__Data supplied__.
▶
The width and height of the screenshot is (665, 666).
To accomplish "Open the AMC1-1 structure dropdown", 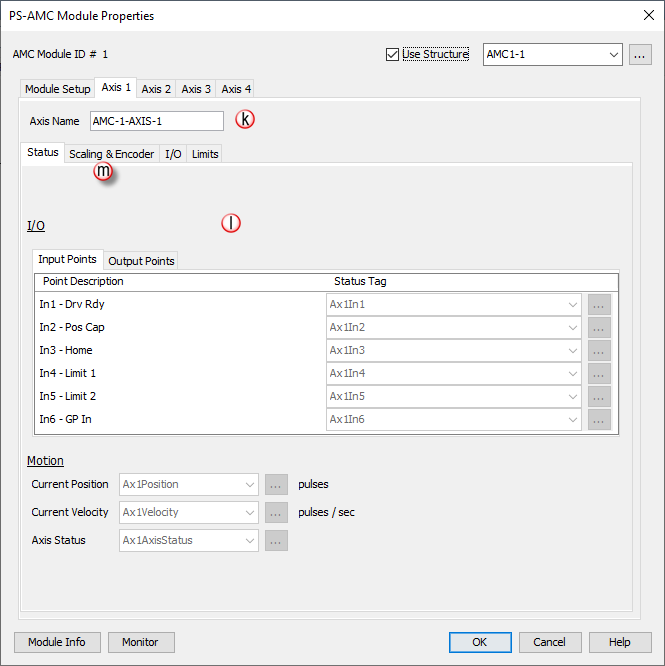I will (x=553, y=55).
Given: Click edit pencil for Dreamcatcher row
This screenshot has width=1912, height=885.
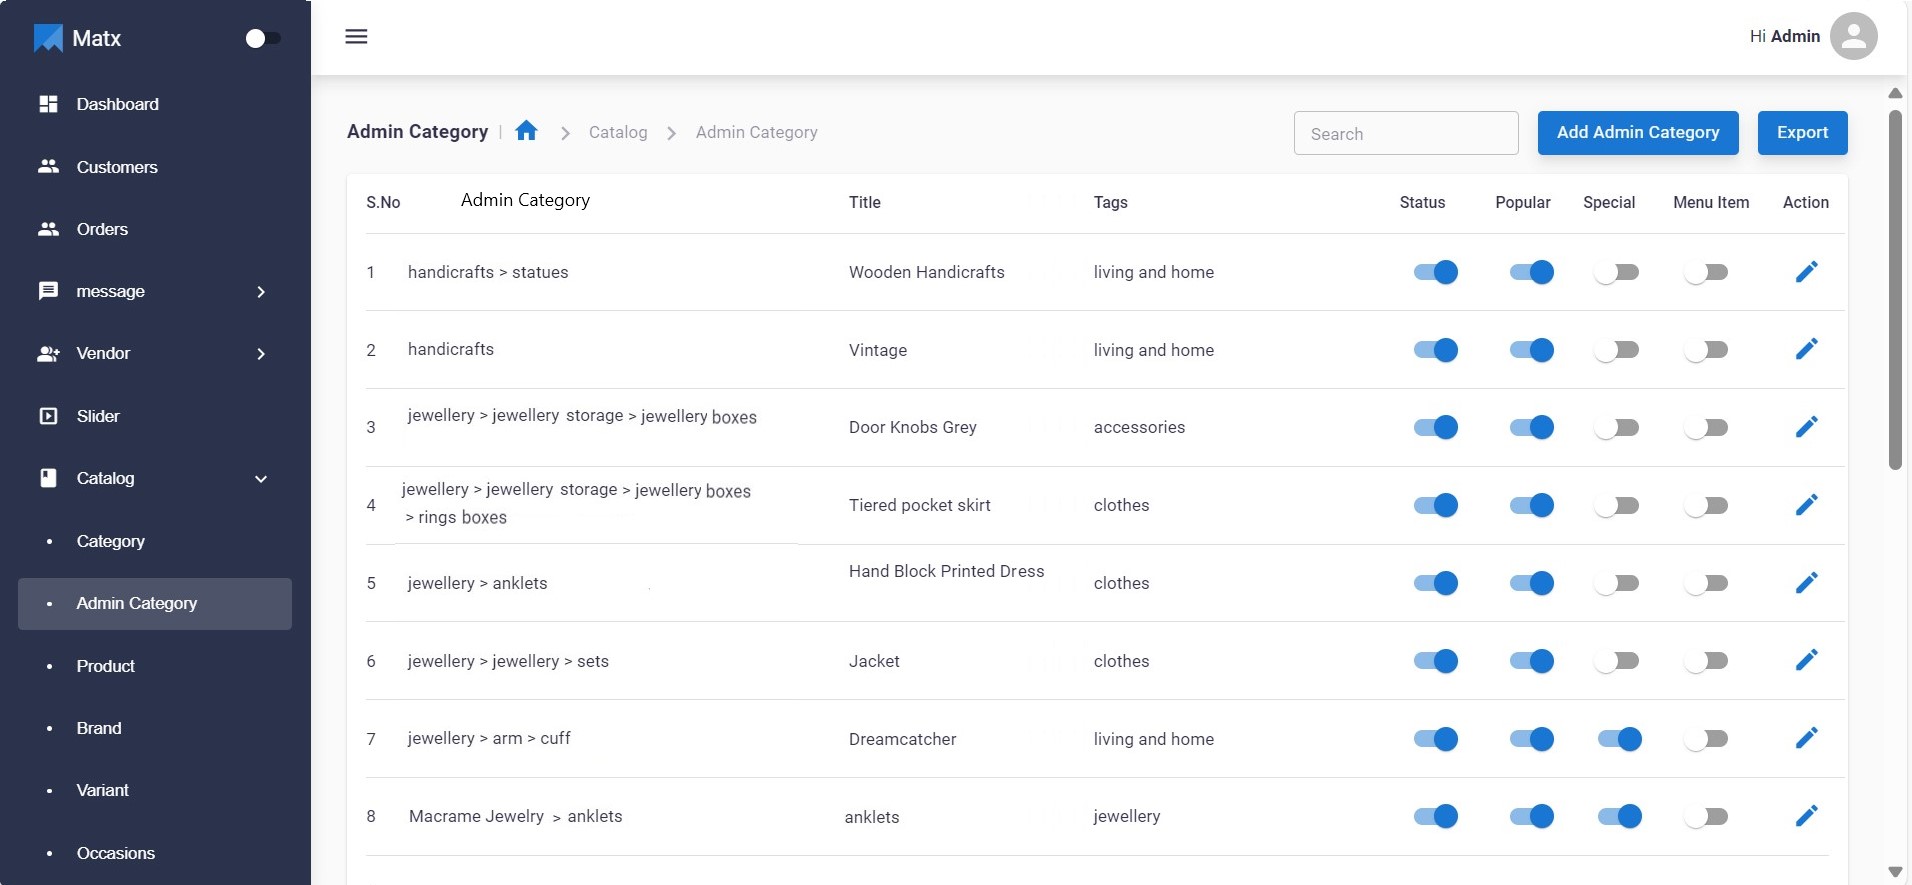Looking at the screenshot, I should tap(1805, 738).
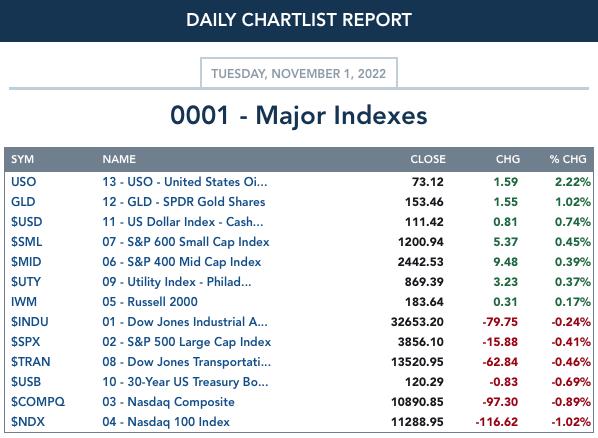Select the $TRAN symbol link
598x438 pixels.
point(31,362)
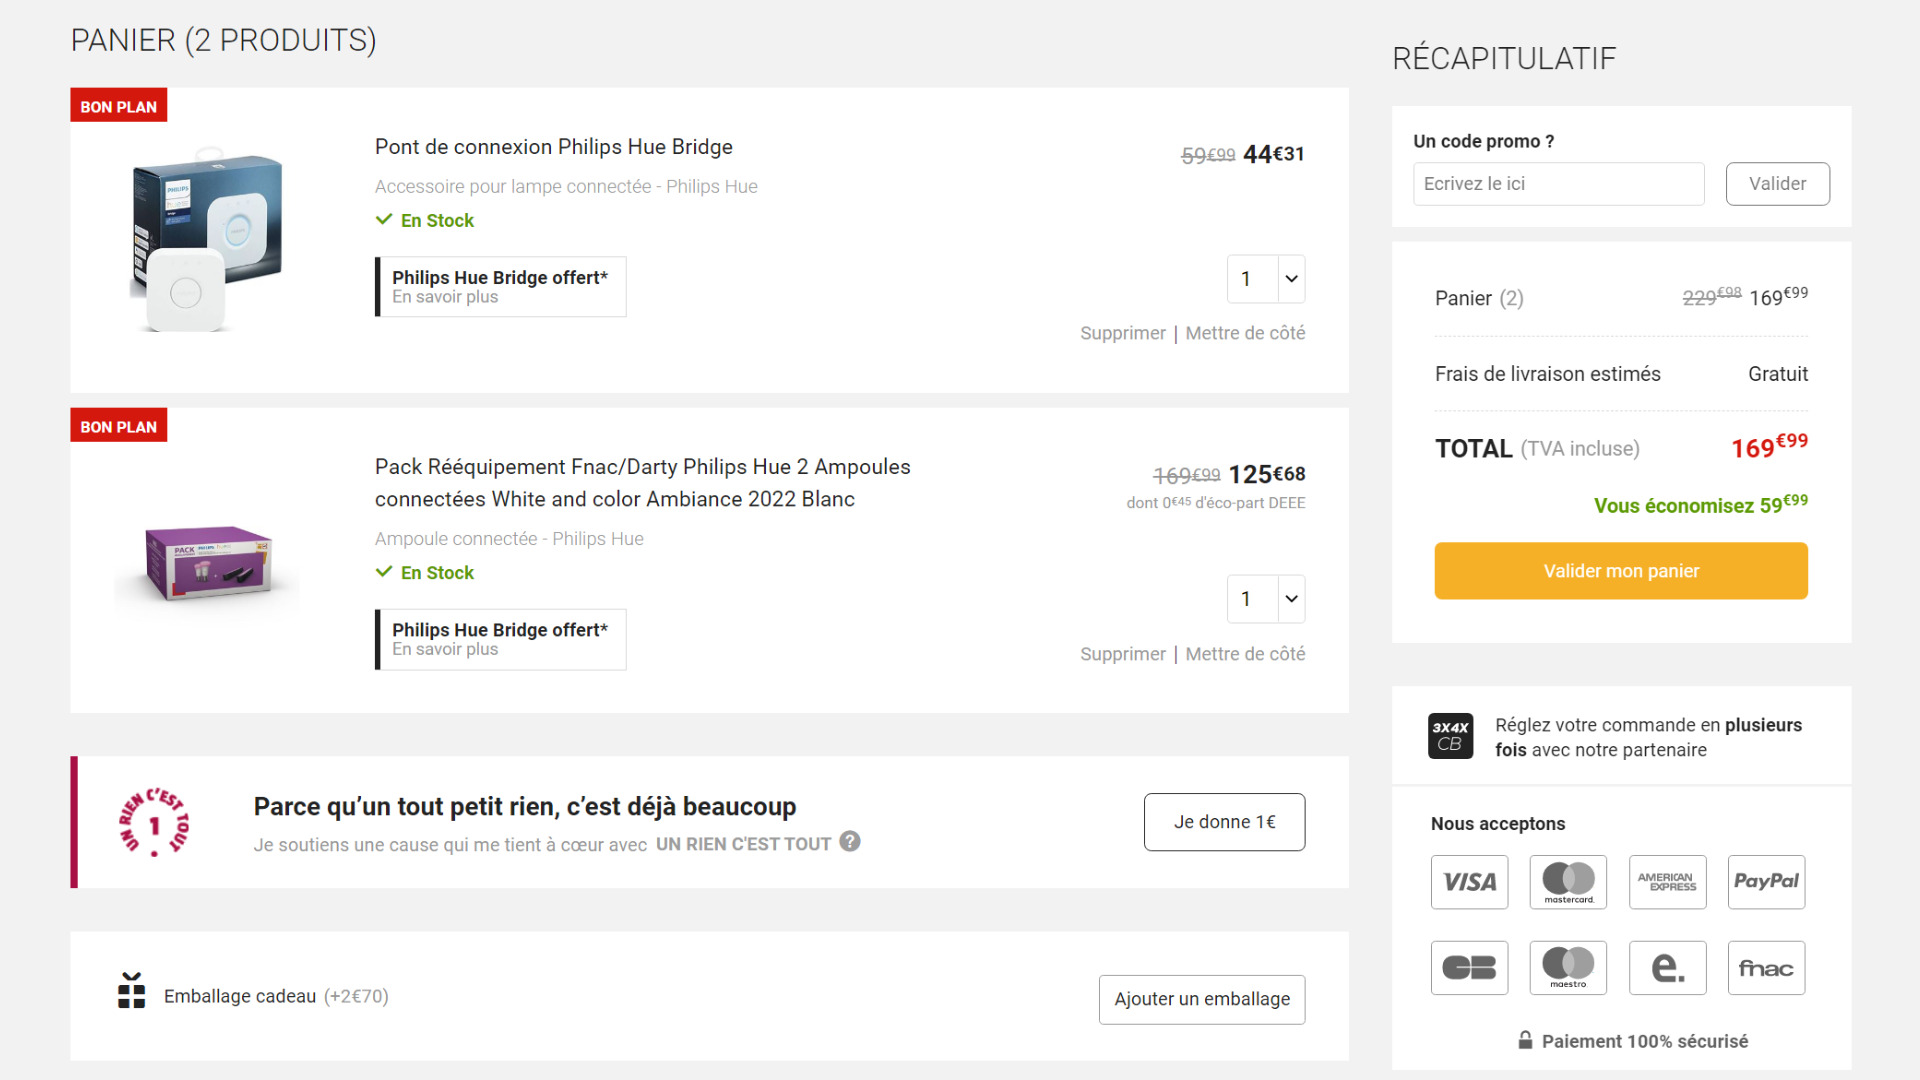Click the 3x4x CB installment icon

pyautogui.click(x=1450, y=736)
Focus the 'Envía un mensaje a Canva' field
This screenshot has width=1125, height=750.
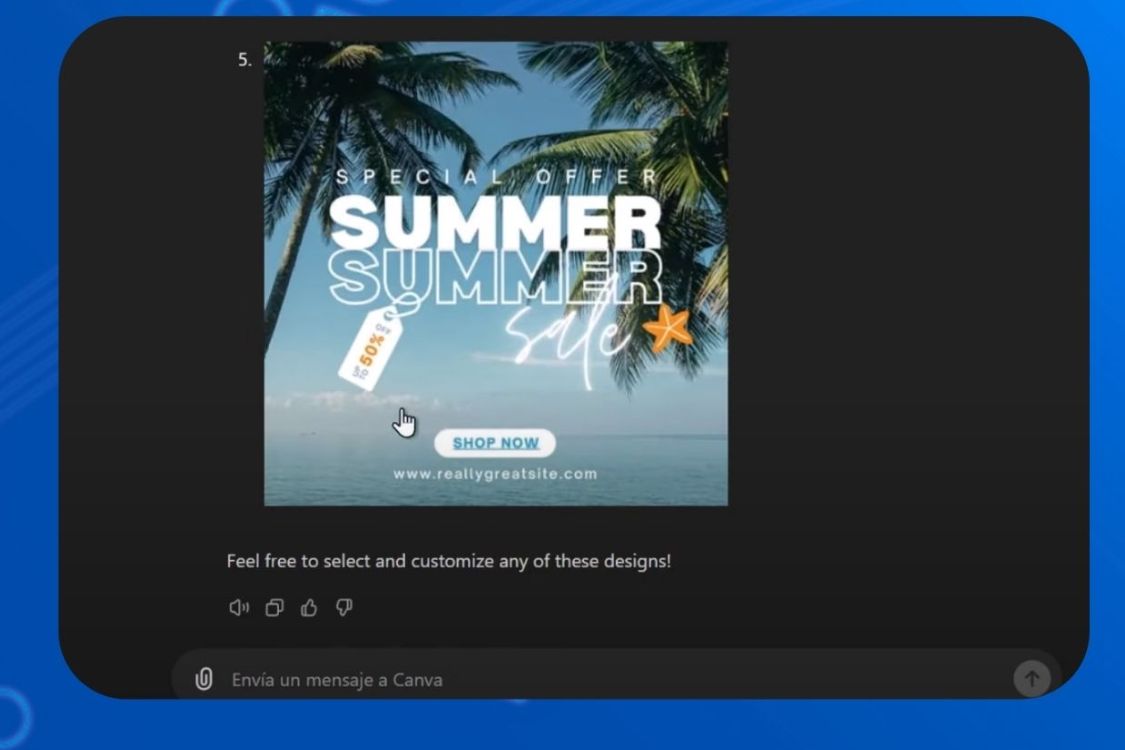click(617, 679)
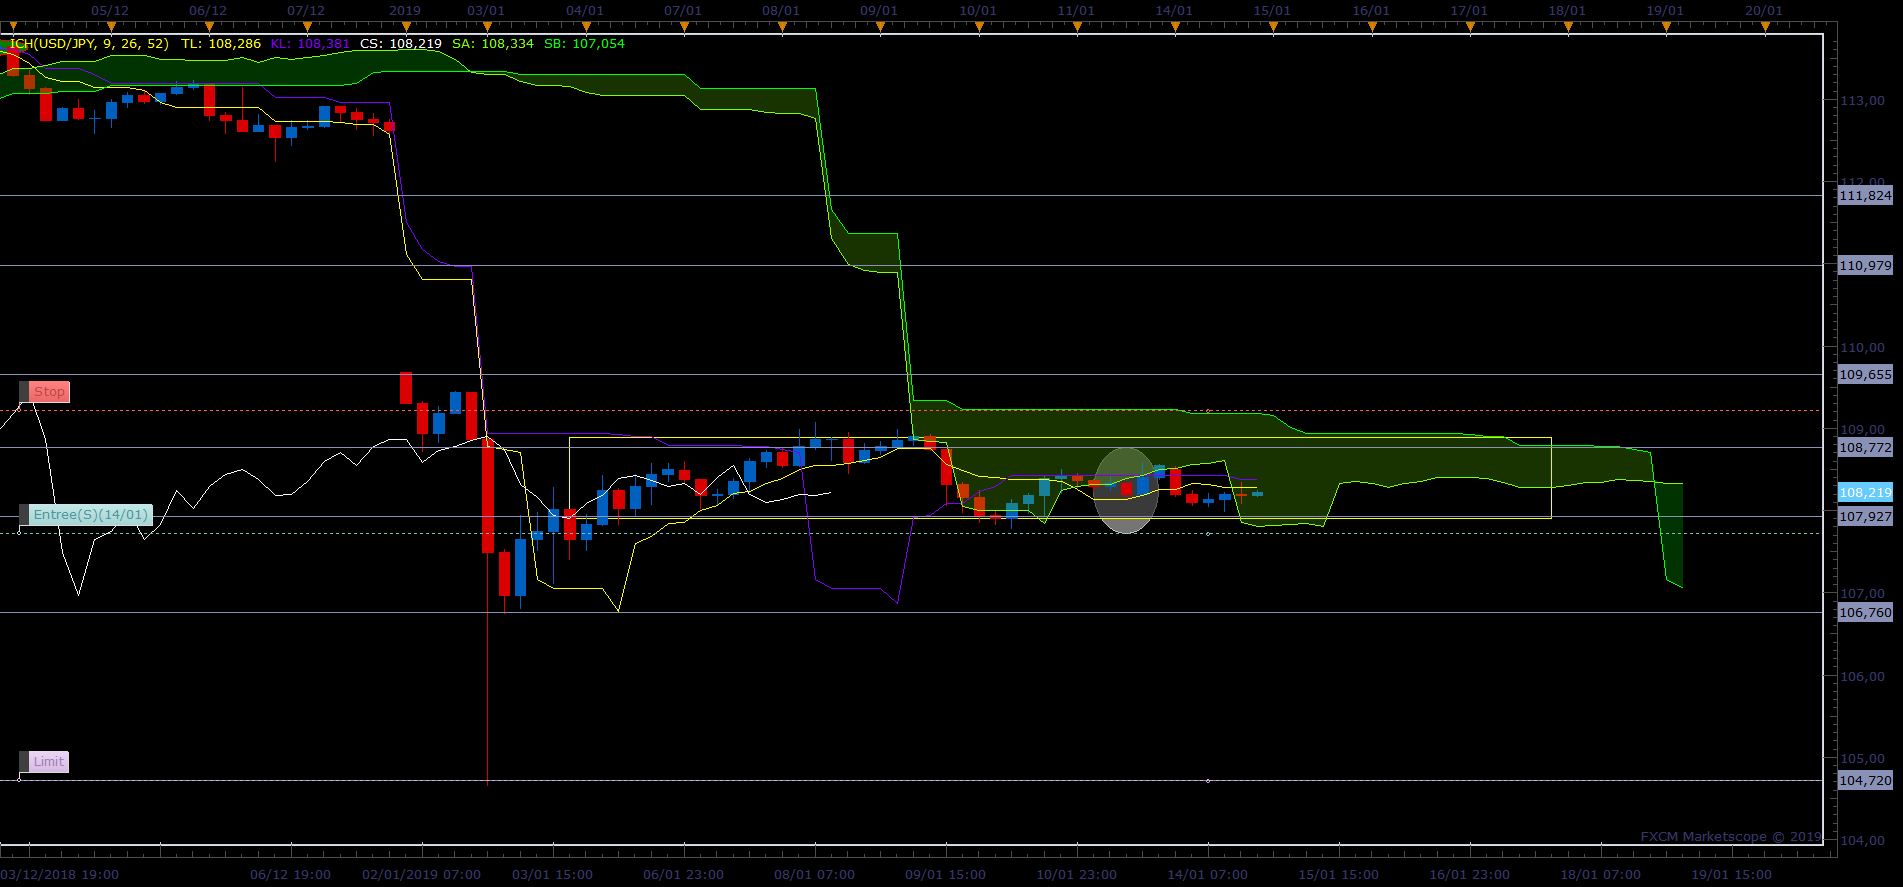Select the green SB: 107,054 value
The width and height of the screenshot is (1903, 887).
[584, 44]
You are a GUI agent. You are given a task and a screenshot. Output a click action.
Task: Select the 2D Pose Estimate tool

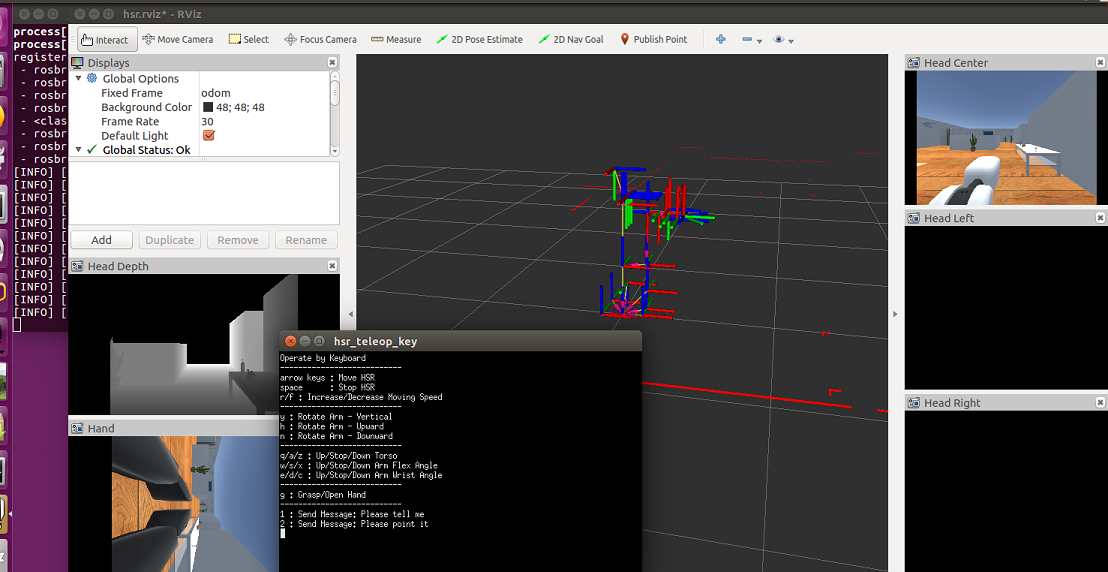tap(479, 40)
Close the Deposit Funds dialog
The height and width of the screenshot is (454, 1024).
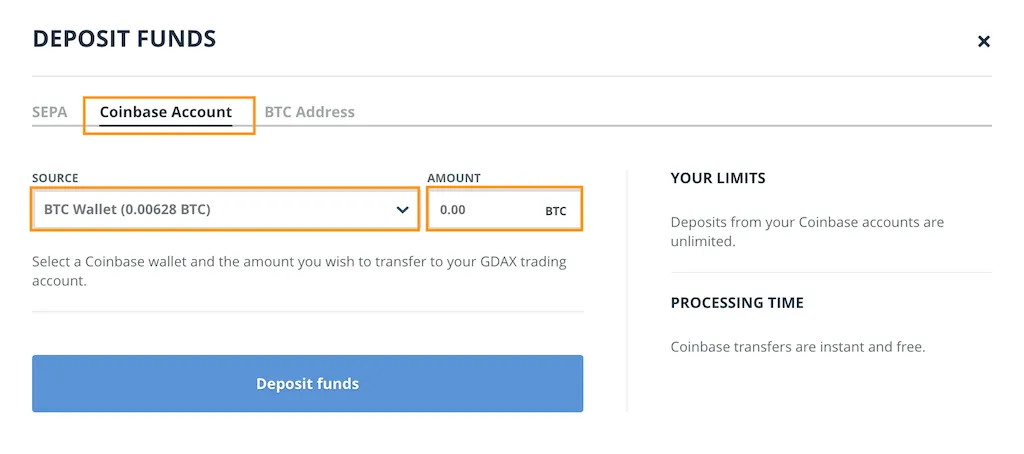[984, 41]
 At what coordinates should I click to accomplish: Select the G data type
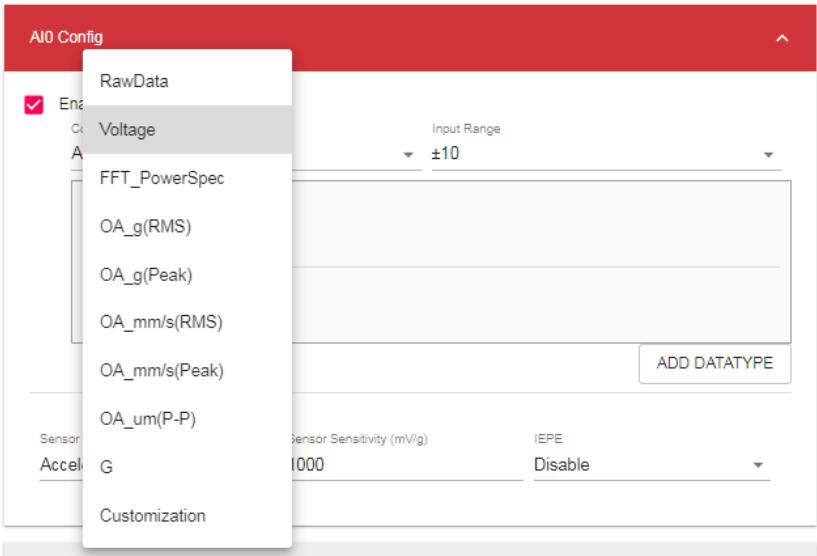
◀
In the records, the line containing "The height and" starts the span and the final line ends it. Output exactly that span, both ends included, with no pictures and nothing else.

The height and width of the screenshot is (454, 1024).
[984, 41]
 At what coordinates should I click to accomplish: Select the G data type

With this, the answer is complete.